As you can see, the first tab of the Format AutoShape dialog box gives you all colors and line options in one place. You can instantly do all of the things we just covered in the Drawing toolbar—with a right-click.
Figure 14.10 There are many more options available in the Format AutoShape dialog box.
When you click the Size tab in the Format AutoShape dialog box you can quickly alter the dimensions of the selected shape, as shown in Figure 14.11.
- Click the Preview button to see the effect.
- Click Lock Aspect Ratio to keep the dimensions
constant (not really necessary for a line).
- Click OK to implement the changes.
- Click Undo (or press Ctrl+Z) to start over.
Figure 14.11 The Size tab in the Format AutoShape dialog box enables you to quickly change the dimensions of the selected shape.
After you learn one of these option sets, you can easily work with a similar set for another feature.
If you notice the grayed-out (unavailable) tabs in this dialog box, they’re for Picture and Text Box. The options in the Format AutoShape dialog box are active only for the specific type of object you’ve selected.
With our rulers available on the horizontal and vertical margins, we might want to access the Position tab and use the options there to more precisely move an object from a corner (or center) to the rest of the slide (see Figure 14.12).
Alt text can also be used to provide hints about the graphics for disabled individuals. It can make Web graphics accessible to impaired visitors to a Web site who use screen readers or similar technology.
Figure 14.12 The Position tab of the Format AutoShape dialog box enables us to fix a selected object’s position numerically with respect to the vertical and horizontal rulers.

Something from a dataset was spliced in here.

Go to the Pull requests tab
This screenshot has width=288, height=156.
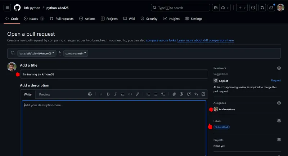click(62, 19)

Let’s complete our overview of simple shapes by quickly adding some rectangles and ovals to our slide. The process is the same as it was for the line:
- Select the desired shape.
- Drag it out.
- Leave it selected to continue formatting.
- Begin typing to add some text (selection mode changes).
Draw a rectangle and an oval and add some text, as shown in Figure 14.13.
Figure 14.13 When you type to add text to an oval or rectangle or circle, the selection mode changes to enable you to format or edit the text (like a text box).
To format the oval itself (not the text), make sure that it is appropriately selected (see the preceding note). Now you can move the oval and take advantage of the Fill Color tool, as shown in Figure 14.14.
Figure 14.14 One useful option you have with the oval (or rectangle) is to make it empty (No Fill).
As you can see, all the line options we’ve already learned also work with the oval and rectangle (except, of course, the arrow styles).
If you select the rectangle (which has the default white fill color), you can use the Fill Color tool to select Fill Effects (refer to Figure 14.14), which gives you the familiar Fill Effects dialog box shown in Figure 14.15.
Figure 14.15 The Fill Effects options inside the Fill Color tool enable you to apply a gradient, texture, pattern, or picture to the selected object.